Le but de cet appareil exclusif est d’empêcher la phase de morsure de cette habitude orale. Mécaniquement, il rend inopérantes les dents en forme de ciseau qui se rencontrent dans une morsure bord à bord. Comme l’illustre le cas clinique, cet appareil empêche efficacement les dents antérieures d’endommager les ongles et les cuticules environnantes. Au bout d’un mois environ à partir du jour du collage, il a permis au patient de se défaire de son habitude et, au fil du temps, une oppression totale de l’envie de se ronger les ongles a été constatée.

A la fin d’un suivi post-traitement de neuf mois, le patient a complètement arrêté son habitude de se ronger les ongles après le retrait de l’appareil montrant une disparition totale des bouts de doigts inesthétiques sans aucune période de rechute observée. En ce qui concerne l’acceptation de l’appareil collé, elle s’atténue significativement par la suite malgré quelques inconvénients comme des difficultés d’alimentation et d’élocution rencontrées par le patient quelques jours après la pose. De plus, la durée et la fréquence de l’habitude, la coopération et la motivation du patient sont autant de facteurs importants à prendre en compte pour assurer le succès du traitement. Il faut consacrer beaucoup de temps à l’éducation des patients, à la stimulation de bonnes habitudes et au développement d’une conscience…

On peut donc s’attendre à des résultats efficaces en plus du rôle de l’appareil collé. Du point de vue de la dentisterie, puisque l’onychophagie est un comportement commun, généralement sans ou avec des séquelles minimes, le clinicien doit être conscient des complications potentielles de cette habitude.

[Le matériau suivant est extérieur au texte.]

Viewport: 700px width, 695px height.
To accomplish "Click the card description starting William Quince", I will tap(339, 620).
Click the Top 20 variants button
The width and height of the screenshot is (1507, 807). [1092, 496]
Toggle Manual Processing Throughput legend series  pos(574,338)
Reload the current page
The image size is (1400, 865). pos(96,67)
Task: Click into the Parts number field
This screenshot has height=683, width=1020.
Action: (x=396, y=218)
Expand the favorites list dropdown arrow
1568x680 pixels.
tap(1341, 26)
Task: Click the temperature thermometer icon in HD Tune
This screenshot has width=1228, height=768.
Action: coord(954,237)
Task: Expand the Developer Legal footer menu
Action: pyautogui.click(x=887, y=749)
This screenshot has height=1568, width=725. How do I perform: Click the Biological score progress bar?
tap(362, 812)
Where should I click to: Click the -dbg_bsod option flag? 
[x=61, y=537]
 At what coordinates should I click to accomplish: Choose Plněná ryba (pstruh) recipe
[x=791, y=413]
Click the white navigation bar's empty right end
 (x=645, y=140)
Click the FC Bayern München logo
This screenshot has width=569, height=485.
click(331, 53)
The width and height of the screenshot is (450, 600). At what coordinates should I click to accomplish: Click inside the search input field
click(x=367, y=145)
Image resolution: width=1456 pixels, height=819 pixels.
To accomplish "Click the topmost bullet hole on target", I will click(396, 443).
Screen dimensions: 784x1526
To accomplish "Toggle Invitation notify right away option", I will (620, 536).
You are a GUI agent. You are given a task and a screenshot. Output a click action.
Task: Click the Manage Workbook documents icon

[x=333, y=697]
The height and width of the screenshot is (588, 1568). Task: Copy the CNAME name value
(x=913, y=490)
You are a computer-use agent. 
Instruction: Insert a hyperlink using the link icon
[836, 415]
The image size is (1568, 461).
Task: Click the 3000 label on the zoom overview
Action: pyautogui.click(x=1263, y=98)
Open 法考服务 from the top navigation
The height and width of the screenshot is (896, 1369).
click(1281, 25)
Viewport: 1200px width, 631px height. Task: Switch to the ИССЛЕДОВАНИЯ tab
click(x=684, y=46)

De plus, les dentistes doivent être conscients d’établir un diagnostic correct de cette habitude orale, d’informer les patients des ramifications potentielles du rongement des ongles et de suggérer les solutions appropriées pour abandonner ce comportement.

4. Conclusion

L’onychophagie est une habitude orale courante qui peut entraîner des complications dermatologiques, esthétiques, dentaires ou psychologiques. Comme de nombreux traitements ont été proposés pour traiter plusieurs autres habitudes buccales différentes, il reste toujours un manque de traitement dentaire tangible pour le rongement des ongles de nos jours. Cet article décrit un appareil oral fixe placé par le dentiste, visant à rendre le rongement des ongles plutôt désagréable et difficile pour le patient concerné. Le rapport de cas discuté dans cet article montre un traitement innovant et réussi pour les rongeurs d’ongles fournissant des résultats efficaces dans un suivi de 9 mois. D’autres études et suivis cliniques sont encore nécessaires pour confirmer l’efficacité de cet appareil.

Compromis d’intérêts

Les auteurs déclarent qu’ils n’ont pas de conflit d’intérêts.

Remerciements

Les auteurs remercient le Laboratoire de recherche en santé orale et réhabilitation orofaciale LR12 ES11, Faculté de médecine dentaire, Université de Monastir, Tunisie. Et aussi ils veulent remercier Fadwa Chtiou pour sa contribution à la relecture et à la révision anglaise.